It was some Saturday for the financial markets. Three major shocks in one day, Merill Lynch being taken over by Bank of America, Lehmann Brothers filing for bankruptcy and AIG suffering huge losses. AIG was rescued by the money pumped in by the Fed which for all practical purposes has taken over its control. And all these after the recent collapse of Bear Sterns, Freddie Mac and Fannie Mae. Citigroup has had its value eroded by a large extent. All of these companies seemingly the victims of the sub-prime lending crisis in the USA. The recent collapses come just as the world was on a recovery path from the crude price shock.
During my B-school days, most of the people had come with dreams of becoming an investment banker after completing their MBA. Being placed in Merill Lynch or Lehmann Brothers would have been a dream come true for most people. These investment banks had also built up a reputation of taking the "toppers" only which implied solid acads and excellent communication skills. As time went by people became aware of the other profiles available and moved on to other profiles also. But still being an investment banker was the job.
When I was in second year the sub prime crisis had started taking toll with fears of the oncoming global recession whch would lead to lower packages. However these fears came out to be largely unfounded and the placement figures reached new heights. However six months down the line, it seems that those fears are coming true. With even the big banks collapsing and being taken over, there have been huge job cuts. The finacial markets are down and this may lead to the smaller firms also shutting down. Cost Cutting and downsizing has become the buzzwords across all the sectors. Reports are coming daily of companies cutting jobs or being taken over.

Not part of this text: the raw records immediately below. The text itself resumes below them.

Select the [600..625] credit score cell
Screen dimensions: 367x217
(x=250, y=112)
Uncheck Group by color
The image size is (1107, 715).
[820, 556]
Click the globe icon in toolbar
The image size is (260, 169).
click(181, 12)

And where does this leave the B-school jobs. During my two year stay at Planet-I, I never worried about not getting a job. And in fact got the exact kind of profile that I had been looking for. But given the current situation, this may not be the case now onwards. The market has to absorb the people who had their jobs cut and the batches passing out from the B-schools. And so the competition would be more while the jobs are getting reduced. The salary figures and packages are expected to go down and new profiles will have to be explored. And quite a few compromises would have to be made.
Situation definetely looks grim, with more and more rumors circulating (I was chatting with a friend who told me that he had heard from some knowledeable person that ICICI was about to go bankrupt due to its dealings with Lehmann). However it is not that bad speacially in India. The growth rat would be lower but still healthy and with the reduction in crude prices, inflation would also be coming under control. And quite a few people would be coming back to India, maybe a reverse brain drain will be take place.
All I can say is lets keep the fingers crossed and hope for the best.